WACE wants you to treat a satellite as undergoing uniform circular motion with gravity as the only force, then derive the relationships linking radius, speed and period. The orbiting body's own mass cancels, so a feather and a spacecraft at the same altitude orbit identically.

Gravity supplies the centripetal force

For a satellite of mass $m$ orbiting a body of mass $M$ at radius $r$ , the gravitational force is the centripetal force:

\frac{GMm}{r^2}=\frac{mv^2}{r}.

Cancelling $m$ and rearranging gives the orbital speed,

v=\sqrt{\frac{GM}{r}}.

Higher orbits are slower: a satellite further out moves more slowly because the field is weaker. This is counterintuitive but follows directly from the inverse-square law.

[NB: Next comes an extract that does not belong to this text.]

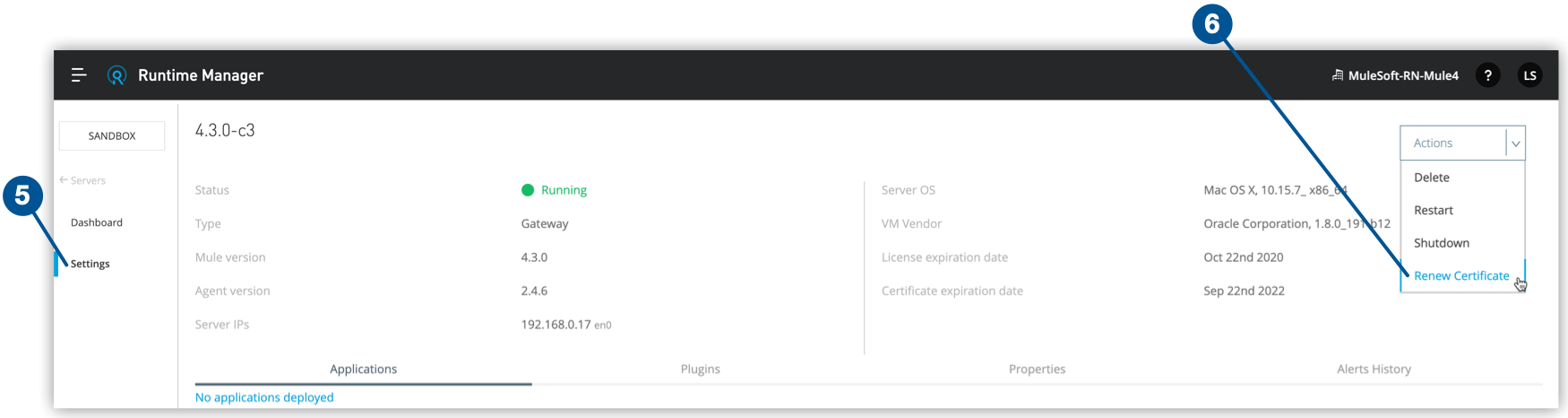This screenshot has width=1568, height=418.
Task: Switch to the Applications tab
Action: 363,370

Orbital period and Kepler's third law

Since the satellite covers one circumference $2\pi r$ in one period $T$ , $v=2\pi r/T$ . Substituting into the speed expression and squaring gives

\frac{r^3}{T^2}=\frac{GM}{4\pi^2}.

The right-hand side depends only on the central mass $M$ , so for all satellites of the same body, $r^3/T^2$ is a constant. This is Kepler's third law, and it lets you compare two orbits with a clean ratio: $\dfrac{r_1^3}{T_1^2}=\dfrac{r_2^3}{T_2^2}$ .

Geostationary satellites

A geostationary satellite stays above a fixed point on the equator, so its period equals one sidereal day (about $24$ hours) and it orbits west to east. Putting $T=86400\ \text{s}$ and $M=M_E$ into Kepler's law gives an orbital radius of about $4.2\times10^7\ \text{m}$ , roughly $36000\ \text{km}$ above the surface. These orbits are used for communications and weather satellites because the antenna can point at one spot in the sky.

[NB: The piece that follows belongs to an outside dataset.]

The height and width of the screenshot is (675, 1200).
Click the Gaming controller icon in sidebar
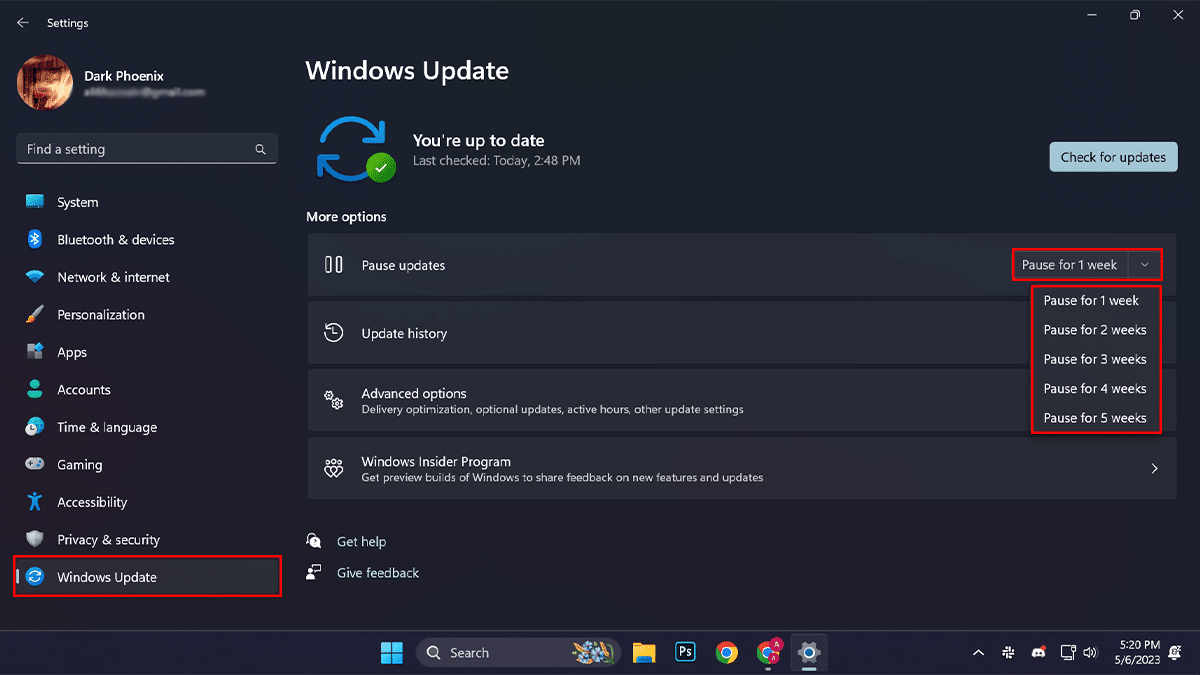(35, 465)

Low-Earth-orbit satellites, by contrast, sit only a few hundred kilometres up, complete an orbit in roughly ninety minutes, and sweep across the sky, which is why imaging and space-station orbits are low and fast. The choice of orbital radius is therefore a trade-off set entirely by the period required, and Kepler's third law is the tool that links the two for any central body.

Orbital speed and period of a low satellite

A satellite 600 km above Earth's surface

Take $M_E=5.97\times10^{24}\ \text{kg}$ , $R_E=6.37\times10^6\ \text{m}$ , $G=6.67\times10^{-11}$ .

Orbital radius (add the altitude to Earth's radius):

r=6.37\times10^6+6.0\times10^5=6.97\times10^6\ \text{m}.

Orbital speed:

v=\sqrt{\frac{GM}{r}}=\sqrt{\frac{(6.67\times10^{-11})(5.97\times10^{24})}{6.97\times10^6}}=7.56\times10^3\ \text{m s}^{-1}.

Period:

T=\frac{2\pi r}{v}=\frac{2\pi(6.97\times10^6)}{7.56\times10^3}=5.79\times10^3\ \text{s}\approx 97\ \text{minutes}.

Setting up the derivation

In an exam, always begin by equating the gravitational force to $mv^2/r$ and stating that gravity is the centripetal force. Showing this step earns the reasoning marks even if arithmetic slips later. Remember that $r$ is the orbital radius from the planet's centre, not the altitude.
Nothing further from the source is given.